* **TASK OBJECTIVE**
Every line that contains "Explorer" must be located and copied from the data.

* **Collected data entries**

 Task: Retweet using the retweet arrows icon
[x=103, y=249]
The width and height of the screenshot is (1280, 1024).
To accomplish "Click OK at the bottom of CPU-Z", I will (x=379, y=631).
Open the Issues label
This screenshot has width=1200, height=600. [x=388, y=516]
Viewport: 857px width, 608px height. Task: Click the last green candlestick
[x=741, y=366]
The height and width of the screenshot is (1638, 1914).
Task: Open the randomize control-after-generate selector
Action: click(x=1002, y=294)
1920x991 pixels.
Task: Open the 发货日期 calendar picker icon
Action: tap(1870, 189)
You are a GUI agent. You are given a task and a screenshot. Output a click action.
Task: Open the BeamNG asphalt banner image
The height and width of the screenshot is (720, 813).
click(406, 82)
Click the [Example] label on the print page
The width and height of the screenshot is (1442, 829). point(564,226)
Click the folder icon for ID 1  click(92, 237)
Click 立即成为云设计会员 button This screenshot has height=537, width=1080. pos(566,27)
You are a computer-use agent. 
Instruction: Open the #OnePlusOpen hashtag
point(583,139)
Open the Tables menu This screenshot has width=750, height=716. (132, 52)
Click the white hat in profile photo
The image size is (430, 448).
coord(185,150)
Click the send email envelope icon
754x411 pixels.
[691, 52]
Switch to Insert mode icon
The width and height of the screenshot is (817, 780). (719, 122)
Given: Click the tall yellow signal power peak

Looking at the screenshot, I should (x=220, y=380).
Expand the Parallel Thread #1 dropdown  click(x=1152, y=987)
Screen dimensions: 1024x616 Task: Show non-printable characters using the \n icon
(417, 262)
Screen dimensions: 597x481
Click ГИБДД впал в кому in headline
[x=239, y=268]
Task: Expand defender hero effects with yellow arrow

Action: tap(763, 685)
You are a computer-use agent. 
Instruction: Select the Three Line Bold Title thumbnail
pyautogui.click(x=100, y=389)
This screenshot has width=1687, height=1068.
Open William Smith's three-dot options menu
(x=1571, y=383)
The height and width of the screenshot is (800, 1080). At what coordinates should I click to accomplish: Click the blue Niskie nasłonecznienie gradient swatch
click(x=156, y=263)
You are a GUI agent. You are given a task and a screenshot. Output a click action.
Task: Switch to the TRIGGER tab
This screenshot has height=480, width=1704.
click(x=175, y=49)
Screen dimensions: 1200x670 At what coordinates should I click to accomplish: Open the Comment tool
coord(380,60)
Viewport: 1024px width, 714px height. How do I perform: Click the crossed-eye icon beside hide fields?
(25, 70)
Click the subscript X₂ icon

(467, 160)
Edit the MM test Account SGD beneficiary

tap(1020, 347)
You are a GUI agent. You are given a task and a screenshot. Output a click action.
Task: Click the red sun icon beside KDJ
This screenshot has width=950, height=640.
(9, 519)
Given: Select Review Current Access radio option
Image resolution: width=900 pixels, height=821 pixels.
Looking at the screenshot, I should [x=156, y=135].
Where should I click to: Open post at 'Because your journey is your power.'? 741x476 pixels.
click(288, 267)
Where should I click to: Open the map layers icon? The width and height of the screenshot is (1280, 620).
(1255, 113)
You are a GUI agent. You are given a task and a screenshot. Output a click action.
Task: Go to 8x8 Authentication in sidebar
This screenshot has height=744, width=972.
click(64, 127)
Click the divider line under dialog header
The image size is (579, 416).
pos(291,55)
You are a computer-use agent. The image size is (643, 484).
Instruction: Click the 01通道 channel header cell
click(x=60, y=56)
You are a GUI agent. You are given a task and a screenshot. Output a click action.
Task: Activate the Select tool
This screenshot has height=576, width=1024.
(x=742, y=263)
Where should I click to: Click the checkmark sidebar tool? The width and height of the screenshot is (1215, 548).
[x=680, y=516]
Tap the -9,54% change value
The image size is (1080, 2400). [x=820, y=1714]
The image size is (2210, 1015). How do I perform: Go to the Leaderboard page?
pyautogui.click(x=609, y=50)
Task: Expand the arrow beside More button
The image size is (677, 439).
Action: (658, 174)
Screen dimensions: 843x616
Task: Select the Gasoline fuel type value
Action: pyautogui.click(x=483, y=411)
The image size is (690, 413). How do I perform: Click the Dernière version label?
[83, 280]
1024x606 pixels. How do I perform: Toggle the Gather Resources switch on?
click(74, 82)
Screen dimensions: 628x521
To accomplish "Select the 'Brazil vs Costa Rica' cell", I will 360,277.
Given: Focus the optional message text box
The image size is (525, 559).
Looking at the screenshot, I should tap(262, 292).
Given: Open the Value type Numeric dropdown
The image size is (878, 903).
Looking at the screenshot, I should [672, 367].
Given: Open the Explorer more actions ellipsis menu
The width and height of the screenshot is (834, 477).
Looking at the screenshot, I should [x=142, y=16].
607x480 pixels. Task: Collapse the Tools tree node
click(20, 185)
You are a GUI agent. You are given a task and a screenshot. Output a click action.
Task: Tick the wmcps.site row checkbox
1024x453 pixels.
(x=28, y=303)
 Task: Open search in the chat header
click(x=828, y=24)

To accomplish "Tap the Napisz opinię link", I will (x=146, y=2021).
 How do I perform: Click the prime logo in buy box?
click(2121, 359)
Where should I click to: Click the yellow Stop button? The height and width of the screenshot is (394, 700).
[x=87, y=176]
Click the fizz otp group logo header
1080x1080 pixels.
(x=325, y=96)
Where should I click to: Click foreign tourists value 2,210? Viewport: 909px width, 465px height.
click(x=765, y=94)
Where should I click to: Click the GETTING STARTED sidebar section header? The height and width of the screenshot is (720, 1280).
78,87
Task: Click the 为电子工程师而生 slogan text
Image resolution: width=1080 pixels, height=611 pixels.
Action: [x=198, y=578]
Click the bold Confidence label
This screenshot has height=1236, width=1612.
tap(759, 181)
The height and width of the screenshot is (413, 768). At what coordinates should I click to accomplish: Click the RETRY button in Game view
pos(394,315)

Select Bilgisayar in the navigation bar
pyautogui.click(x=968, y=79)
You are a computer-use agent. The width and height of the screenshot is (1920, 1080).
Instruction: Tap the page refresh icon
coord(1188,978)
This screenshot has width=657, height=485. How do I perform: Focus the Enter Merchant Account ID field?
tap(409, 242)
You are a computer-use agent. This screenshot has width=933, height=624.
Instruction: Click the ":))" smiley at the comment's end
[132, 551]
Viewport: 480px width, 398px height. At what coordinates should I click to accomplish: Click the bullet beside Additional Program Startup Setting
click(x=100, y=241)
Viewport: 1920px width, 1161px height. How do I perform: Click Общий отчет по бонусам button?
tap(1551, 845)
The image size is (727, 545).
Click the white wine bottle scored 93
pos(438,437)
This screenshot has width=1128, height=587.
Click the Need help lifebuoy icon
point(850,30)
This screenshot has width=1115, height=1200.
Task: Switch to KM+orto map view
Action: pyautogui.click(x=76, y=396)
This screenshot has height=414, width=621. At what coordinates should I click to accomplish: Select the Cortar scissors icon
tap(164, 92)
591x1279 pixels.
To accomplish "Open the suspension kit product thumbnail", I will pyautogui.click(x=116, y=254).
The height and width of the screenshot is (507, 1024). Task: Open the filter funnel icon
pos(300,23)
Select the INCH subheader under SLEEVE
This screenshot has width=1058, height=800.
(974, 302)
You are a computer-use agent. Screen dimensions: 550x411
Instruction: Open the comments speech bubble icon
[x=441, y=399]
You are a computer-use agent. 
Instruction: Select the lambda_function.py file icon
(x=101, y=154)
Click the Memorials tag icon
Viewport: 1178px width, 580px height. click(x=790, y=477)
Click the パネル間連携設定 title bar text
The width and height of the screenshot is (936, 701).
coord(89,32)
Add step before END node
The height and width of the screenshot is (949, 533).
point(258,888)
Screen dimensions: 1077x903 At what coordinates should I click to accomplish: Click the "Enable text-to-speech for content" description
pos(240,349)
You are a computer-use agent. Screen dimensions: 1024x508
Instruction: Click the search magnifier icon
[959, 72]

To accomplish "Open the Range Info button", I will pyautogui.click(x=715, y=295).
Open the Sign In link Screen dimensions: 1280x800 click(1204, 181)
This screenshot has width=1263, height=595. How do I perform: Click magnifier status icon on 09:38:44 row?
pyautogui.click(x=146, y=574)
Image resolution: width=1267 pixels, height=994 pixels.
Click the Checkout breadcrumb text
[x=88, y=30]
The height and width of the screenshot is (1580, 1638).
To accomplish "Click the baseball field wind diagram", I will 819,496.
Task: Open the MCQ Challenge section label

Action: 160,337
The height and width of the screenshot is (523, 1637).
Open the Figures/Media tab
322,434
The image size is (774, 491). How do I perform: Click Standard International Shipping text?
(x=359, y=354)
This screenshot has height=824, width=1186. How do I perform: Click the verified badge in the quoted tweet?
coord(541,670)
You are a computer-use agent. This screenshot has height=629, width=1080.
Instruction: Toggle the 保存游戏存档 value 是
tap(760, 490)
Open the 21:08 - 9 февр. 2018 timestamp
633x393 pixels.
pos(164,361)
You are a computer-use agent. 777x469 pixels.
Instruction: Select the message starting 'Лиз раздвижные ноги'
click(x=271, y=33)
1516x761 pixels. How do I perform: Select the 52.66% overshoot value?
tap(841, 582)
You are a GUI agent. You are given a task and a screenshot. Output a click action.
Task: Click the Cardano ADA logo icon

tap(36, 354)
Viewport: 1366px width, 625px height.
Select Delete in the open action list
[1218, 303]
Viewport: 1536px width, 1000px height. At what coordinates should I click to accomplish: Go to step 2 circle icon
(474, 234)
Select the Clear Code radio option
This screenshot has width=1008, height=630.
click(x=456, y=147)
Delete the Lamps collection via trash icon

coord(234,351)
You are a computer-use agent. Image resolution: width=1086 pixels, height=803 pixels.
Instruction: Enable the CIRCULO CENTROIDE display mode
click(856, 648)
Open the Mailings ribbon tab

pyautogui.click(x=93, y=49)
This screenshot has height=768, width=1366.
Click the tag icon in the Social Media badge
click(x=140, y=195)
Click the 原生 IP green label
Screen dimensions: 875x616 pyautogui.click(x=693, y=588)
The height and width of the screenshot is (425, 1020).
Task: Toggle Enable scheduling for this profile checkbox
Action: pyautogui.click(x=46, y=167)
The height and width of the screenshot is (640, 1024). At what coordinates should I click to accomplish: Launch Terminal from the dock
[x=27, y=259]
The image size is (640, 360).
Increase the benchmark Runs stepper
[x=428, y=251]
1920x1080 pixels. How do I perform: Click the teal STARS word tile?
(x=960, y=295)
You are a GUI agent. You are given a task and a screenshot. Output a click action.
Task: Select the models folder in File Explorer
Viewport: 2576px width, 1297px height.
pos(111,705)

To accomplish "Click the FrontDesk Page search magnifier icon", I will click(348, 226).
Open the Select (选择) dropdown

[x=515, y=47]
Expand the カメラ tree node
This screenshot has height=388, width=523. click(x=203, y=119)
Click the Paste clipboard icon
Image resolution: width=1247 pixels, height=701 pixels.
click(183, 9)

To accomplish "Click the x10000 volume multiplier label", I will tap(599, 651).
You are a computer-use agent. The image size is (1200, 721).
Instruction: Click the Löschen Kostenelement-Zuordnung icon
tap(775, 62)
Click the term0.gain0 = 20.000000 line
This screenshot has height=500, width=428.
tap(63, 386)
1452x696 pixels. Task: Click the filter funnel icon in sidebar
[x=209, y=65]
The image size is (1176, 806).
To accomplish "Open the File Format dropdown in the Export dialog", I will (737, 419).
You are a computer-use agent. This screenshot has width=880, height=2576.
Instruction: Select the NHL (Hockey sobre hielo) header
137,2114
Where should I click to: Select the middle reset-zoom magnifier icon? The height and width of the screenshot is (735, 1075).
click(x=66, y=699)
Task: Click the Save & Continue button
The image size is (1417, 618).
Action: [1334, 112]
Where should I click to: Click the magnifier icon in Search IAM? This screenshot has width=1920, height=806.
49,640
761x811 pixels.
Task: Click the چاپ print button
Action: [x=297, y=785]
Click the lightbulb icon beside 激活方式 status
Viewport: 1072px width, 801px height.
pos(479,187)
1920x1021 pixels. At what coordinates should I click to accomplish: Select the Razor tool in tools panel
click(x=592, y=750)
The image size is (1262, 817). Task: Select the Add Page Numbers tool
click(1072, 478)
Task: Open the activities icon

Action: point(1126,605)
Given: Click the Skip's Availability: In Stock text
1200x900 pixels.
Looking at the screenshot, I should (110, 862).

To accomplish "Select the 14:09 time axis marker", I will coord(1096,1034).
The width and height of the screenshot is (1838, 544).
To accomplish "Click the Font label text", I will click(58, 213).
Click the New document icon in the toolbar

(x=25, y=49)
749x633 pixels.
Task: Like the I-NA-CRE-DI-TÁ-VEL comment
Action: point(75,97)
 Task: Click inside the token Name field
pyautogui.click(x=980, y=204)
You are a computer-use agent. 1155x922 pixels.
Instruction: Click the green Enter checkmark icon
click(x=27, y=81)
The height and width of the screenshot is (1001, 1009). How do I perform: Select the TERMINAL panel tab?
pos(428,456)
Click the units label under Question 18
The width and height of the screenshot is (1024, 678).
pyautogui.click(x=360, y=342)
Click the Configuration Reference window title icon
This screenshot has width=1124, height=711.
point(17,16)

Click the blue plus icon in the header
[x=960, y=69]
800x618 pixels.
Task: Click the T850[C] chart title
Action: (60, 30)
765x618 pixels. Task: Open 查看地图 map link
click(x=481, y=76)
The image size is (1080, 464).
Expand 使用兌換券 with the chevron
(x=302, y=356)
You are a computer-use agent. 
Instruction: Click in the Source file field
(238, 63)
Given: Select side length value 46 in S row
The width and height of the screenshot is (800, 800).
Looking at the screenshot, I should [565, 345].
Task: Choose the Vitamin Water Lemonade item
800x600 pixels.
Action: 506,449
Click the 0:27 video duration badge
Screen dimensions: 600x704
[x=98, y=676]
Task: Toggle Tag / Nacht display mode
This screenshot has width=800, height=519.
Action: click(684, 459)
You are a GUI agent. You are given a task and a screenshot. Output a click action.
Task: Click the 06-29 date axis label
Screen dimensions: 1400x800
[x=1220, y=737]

* **EXERCISE SOLUTION**
Given: Open the Explorer more actions ellipsis menu
Task: Select the models folder in File Explorer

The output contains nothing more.